### Your assignment
Locate every line below that contains the word "Given" and copy it.

### Records shown
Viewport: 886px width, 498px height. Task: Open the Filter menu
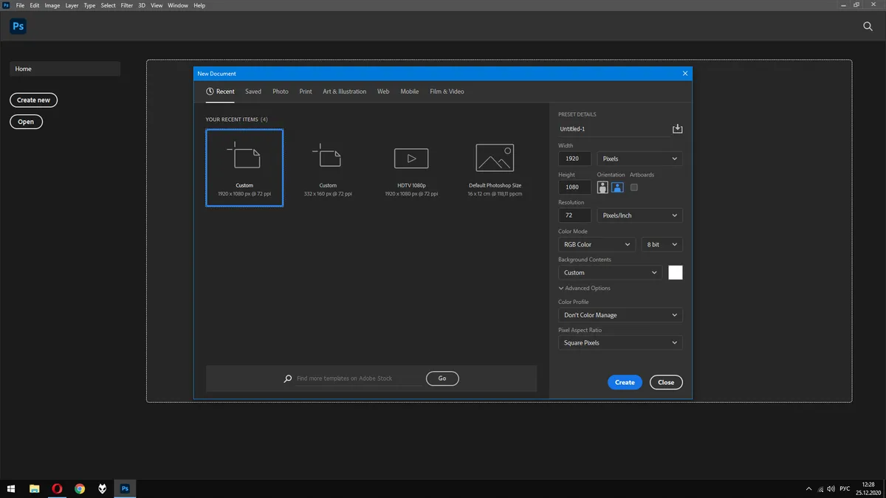126,5
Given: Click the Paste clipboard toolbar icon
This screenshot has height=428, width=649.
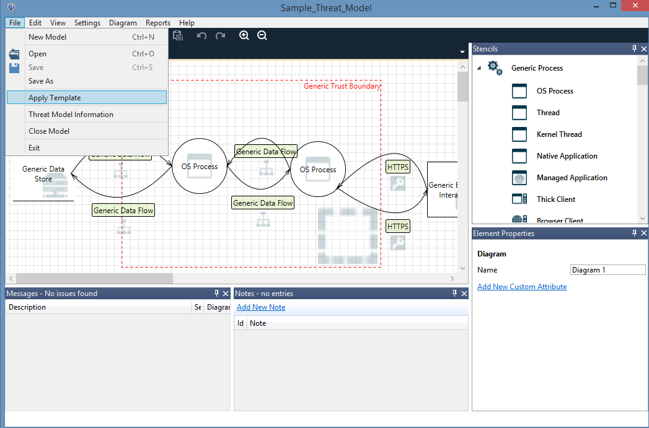Looking at the screenshot, I should click(178, 36).
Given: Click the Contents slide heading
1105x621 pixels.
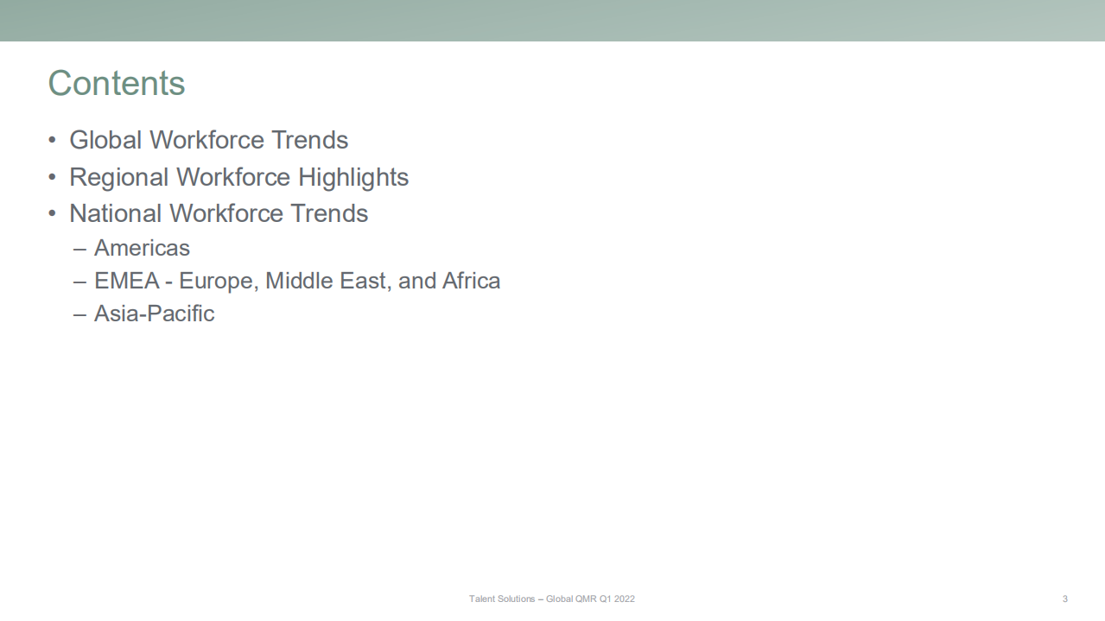Looking at the screenshot, I should (x=117, y=84).
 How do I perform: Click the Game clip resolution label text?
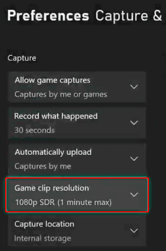point(52,188)
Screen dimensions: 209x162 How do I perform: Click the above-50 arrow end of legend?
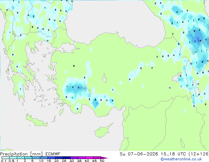[105, 158]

### Result for this task
Given: Click the Paste clipboard toolbar icon
Given: Click the Contents slide heading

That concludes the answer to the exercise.